**THE TASK:**
The entries below should be transcribed exactly, every one of them.

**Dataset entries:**
========

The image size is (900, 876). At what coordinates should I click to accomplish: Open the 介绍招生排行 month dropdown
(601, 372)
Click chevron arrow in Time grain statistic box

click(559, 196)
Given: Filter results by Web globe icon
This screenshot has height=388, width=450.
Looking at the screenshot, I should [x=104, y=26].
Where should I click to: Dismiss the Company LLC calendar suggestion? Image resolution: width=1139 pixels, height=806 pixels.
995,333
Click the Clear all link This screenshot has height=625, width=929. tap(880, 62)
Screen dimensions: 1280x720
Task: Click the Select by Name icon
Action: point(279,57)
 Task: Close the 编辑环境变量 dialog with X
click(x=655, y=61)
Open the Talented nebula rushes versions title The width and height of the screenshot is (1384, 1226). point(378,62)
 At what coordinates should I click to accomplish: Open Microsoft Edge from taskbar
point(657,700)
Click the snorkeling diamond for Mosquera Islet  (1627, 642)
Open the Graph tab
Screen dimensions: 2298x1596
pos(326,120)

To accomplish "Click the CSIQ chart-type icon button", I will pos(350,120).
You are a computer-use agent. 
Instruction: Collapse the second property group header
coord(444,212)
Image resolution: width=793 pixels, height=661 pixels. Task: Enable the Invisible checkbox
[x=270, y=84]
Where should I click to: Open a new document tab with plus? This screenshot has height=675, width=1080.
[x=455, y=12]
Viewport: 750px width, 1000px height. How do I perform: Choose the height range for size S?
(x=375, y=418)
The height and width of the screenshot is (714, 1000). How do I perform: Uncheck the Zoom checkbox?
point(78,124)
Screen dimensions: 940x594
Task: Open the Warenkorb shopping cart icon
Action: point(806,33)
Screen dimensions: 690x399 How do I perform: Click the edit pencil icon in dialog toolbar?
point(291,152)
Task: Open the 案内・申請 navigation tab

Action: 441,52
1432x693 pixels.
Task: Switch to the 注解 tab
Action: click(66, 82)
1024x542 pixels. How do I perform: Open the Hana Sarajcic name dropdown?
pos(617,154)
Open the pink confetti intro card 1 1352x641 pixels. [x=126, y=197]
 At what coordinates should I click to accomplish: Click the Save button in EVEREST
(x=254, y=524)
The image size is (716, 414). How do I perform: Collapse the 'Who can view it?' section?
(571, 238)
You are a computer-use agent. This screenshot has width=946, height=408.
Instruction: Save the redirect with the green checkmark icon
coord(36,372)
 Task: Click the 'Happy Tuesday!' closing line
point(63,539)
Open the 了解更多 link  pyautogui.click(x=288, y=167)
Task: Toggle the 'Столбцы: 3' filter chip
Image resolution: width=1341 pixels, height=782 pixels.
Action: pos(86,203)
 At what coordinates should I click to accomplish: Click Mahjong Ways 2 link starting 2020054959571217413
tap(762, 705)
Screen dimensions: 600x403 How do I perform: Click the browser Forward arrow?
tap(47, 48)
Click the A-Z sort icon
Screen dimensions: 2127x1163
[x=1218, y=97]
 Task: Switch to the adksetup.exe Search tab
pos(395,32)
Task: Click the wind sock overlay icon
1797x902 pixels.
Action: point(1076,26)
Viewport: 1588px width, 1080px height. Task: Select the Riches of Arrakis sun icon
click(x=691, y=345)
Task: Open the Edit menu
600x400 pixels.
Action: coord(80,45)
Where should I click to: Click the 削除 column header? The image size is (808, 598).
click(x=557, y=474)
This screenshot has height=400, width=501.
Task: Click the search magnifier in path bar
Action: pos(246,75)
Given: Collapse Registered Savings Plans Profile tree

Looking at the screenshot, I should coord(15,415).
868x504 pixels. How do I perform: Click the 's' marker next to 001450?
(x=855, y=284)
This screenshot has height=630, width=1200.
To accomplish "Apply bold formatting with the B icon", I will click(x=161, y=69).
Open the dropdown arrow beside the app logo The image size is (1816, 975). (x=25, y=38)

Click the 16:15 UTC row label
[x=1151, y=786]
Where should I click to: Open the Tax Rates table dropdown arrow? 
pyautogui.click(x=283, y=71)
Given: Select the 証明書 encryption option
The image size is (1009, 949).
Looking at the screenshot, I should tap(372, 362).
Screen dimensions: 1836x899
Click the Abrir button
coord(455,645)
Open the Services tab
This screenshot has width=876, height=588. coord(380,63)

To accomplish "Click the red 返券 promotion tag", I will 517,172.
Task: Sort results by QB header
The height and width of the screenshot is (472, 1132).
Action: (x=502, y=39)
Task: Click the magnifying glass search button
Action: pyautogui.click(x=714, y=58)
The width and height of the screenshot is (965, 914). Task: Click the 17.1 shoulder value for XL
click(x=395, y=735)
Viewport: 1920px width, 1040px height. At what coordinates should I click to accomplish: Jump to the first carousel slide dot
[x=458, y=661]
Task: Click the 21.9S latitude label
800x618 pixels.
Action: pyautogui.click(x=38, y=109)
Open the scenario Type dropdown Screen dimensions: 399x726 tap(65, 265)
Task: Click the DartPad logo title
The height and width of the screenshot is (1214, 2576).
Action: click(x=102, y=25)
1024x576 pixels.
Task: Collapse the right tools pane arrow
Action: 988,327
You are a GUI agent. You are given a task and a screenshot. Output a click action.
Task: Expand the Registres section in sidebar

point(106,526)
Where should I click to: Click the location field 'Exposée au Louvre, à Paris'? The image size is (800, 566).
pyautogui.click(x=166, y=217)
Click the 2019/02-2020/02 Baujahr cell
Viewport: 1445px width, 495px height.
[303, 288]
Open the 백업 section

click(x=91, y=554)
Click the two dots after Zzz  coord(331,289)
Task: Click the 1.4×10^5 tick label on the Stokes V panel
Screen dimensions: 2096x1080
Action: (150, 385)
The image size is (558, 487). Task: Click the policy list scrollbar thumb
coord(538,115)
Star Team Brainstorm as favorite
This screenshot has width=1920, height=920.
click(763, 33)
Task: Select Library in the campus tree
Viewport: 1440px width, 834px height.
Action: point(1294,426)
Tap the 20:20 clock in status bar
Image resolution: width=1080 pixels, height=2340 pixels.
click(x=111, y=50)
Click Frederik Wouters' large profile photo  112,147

========

**REPLY TO THE TASK:**
The image size is (900, 876). At what coordinates should I click to accomplish: Open the 介绍招生排行 month dropdown
(601, 372)
Click chevron arrow in Time grain statistic box

click(559, 196)
Given: Filter results by Web globe icon
This screenshot has height=388, width=450.
Looking at the screenshot, I should [x=104, y=26].
Where should I click to: Dismiss the Company LLC calendar suggestion? Image resolution: width=1139 pixels, height=806 pixels.
995,333
Click the Clear all link This screenshot has height=625, width=929. tap(880, 62)
Screen dimensions: 1280x720
Task: Click the Select by Name icon
Action: point(279,57)
 Task: Close the 编辑环境变量 dialog with X
click(x=655, y=61)
Open the Talented nebula rushes versions title The width and height of the screenshot is (1384, 1226). point(378,62)
 At what coordinates should I click to accomplish: Open Microsoft Edge from taskbar
point(657,700)
Click the snorkeling diamond for Mosquera Islet  (1627, 642)
Open the Graph tab
Screen dimensions: 2298x1596
pos(326,120)

To accomplish "Click the CSIQ chart-type icon button", I will pos(350,120).
You are a computer-use agent. 
Instruction: Collapse the second property group header
coord(444,212)
Image resolution: width=793 pixels, height=661 pixels. Task: Enable the Invisible checkbox
[x=270, y=84]
Where should I click to: Open a new document tab with plus? This screenshot has height=675, width=1080.
[x=455, y=12]
Viewport: 750px width, 1000px height. How do I perform: Choose the height range for size S?
(x=375, y=418)
The height and width of the screenshot is (714, 1000). How do I perform: Uncheck the Zoom checkbox?
point(78,124)
Screen dimensions: 940x594
Task: Open the Warenkorb shopping cart icon
Action: point(806,33)
Screen dimensions: 690x399 How do I perform: Click the edit pencil icon in dialog toolbar?
point(291,152)
Task: Open the 案内・申請 navigation tab

Action: 441,52
1432x693 pixels.
Task: Switch to the 注解 tab
Action: click(66, 82)
1024x542 pixels. How do I perform: Open the Hana Sarajcic name dropdown?
pos(617,154)
Open the pink confetti intro card 1 1352x641 pixels. [x=126, y=197]
 At what coordinates should I click to accomplish: Click the Save button in EVEREST
(x=254, y=524)
The image size is (716, 414). How do I perform: Collapse the 'Who can view it?' section?
(571, 238)
You are a computer-use agent. This screenshot has width=946, height=408.
Instruction: Save the redirect with the green checkmark icon
coord(36,372)
 Task: Click the 'Happy Tuesday!' closing line
point(63,539)
Open the 了解更多 link  pyautogui.click(x=288, y=167)
Task: Toggle the 'Столбцы: 3' filter chip
Image resolution: width=1341 pixels, height=782 pixels.
Action: pos(86,203)
 At what coordinates should I click to accomplish: Click Mahjong Ways 2 link starting 2020054959571217413
tap(762, 705)
Screen dimensions: 600x403 How do I perform: Click the browser Forward arrow?
tap(47, 48)
Click the A-Z sort icon
Screen dimensions: 2127x1163
[x=1218, y=97]
 Task: Switch to the adksetup.exe Search tab
pos(395,32)
Task: Click the wind sock overlay icon
1797x902 pixels.
Action: point(1076,26)
Viewport: 1588px width, 1080px height. Task: Select the Riches of Arrakis sun icon
click(x=691, y=345)
Task: Open the Edit menu
600x400 pixels.
Action: coord(80,45)
Where should I click to: Click the 削除 column header? The image size is (808, 598).
click(x=557, y=474)
This screenshot has height=400, width=501.
Task: Click the search magnifier in path bar
Action: pos(246,75)
Given: Collapse Registered Savings Plans Profile tree

Looking at the screenshot, I should coord(15,415).
868x504 pixels. How do I perform: Click the 's' marker next to 001450?
(x=855, y=284)
This screenshot has height=630, width=1200.
To accomplish "Apply bold formatting with the B icon", I will click(x=161, y=69).
Open the dropdown arrow beside the app logo The image size is (1816, 975). (x=25, y=38)

Click the 16:15 UTC row label
[x=1151, y=786]
Where should I click to: Open the Tax Rates table dropdown arrow? 
pyautogui.click(x=283, y=71)
Given: Select the 証明書 encryption option
The image size is (1009, 949).
Looking at the screenshot, I should tap(372, 362).
Screen dimensions: 1836x899
Click the Abrir button
coord(455,645)
Open the Services tab
This screenshot has width=876, height=588. coord(380,63)

To accomplish "Click the red 返券 promotion tag", I will 517,172.
Task: Sort results by QB header
The height and width of the screenshot is (472, 1132).
Action: (x=502, y=39)
Task: Click the magnifying glass search button
Action: pyautogui.click(x=714, y=58)
The width and height of the screenshot is (965, 914). Task: Click the 17.1 shoulder value for XL
click(x=395, y=735)
Viewport: 1920px width, 1040px height. At what coordinates should I click to accomplish: Jump to the first carousel slide dot
[x=458, y=661]
Task: Click the 21.9S latitude label
800x618 pixels.
Action: pyautogui.click(x=38, y=109)
Open the scenario Type dropdown Screen dimensions: 399x726 tap(65, 265)
Task: Click the DartPad logo title
The height and width of the screenshot is (1214, 2576).
Action: click(x=102, y=25)
1024x576 pixels.
Task: Collapse the right tools pane arrow
Action: 988,327
You are a GUI agent. You are given a task and a screenshot. Output a click action.
Task: Expand the Registres section in sidebar

point(106,526)
Where should I click to: Click the location field 'Exposée au Louvre, à Paris'? The image size is (800, 566).
pyautogui.click(x=166, y=217)
Click the 2019/02-2020/02 Baujahr cell
Viewport: 1445px width, 495px height.
[303, 288]
Open the 백업 section

click(x=91, y=554)
Click the two dots after Zzz  coord(331,289)
Task: Click the 1.4×10^5 tick label on the Stokes V panel
Screen dimensions: 2096x1080
Action: (150, 385)
The image size is (558, 487). Task: Click the policy list scrollbar thumb
coord(538,115)
Star Team Brainstorm as favorite
This screenshot has width=1920, height=920.
click(763, 33)
Task: Select Library in the campus tree
Viewport: 1440px width, 834px height.
Action: point(1294,426)
Tap the 20:20 clock in status bar
Image resolution: width=1080 pixels, height=2340 pixels.
click(x=111, y=50)
Click Frederik Wouters' large profile photo  112,147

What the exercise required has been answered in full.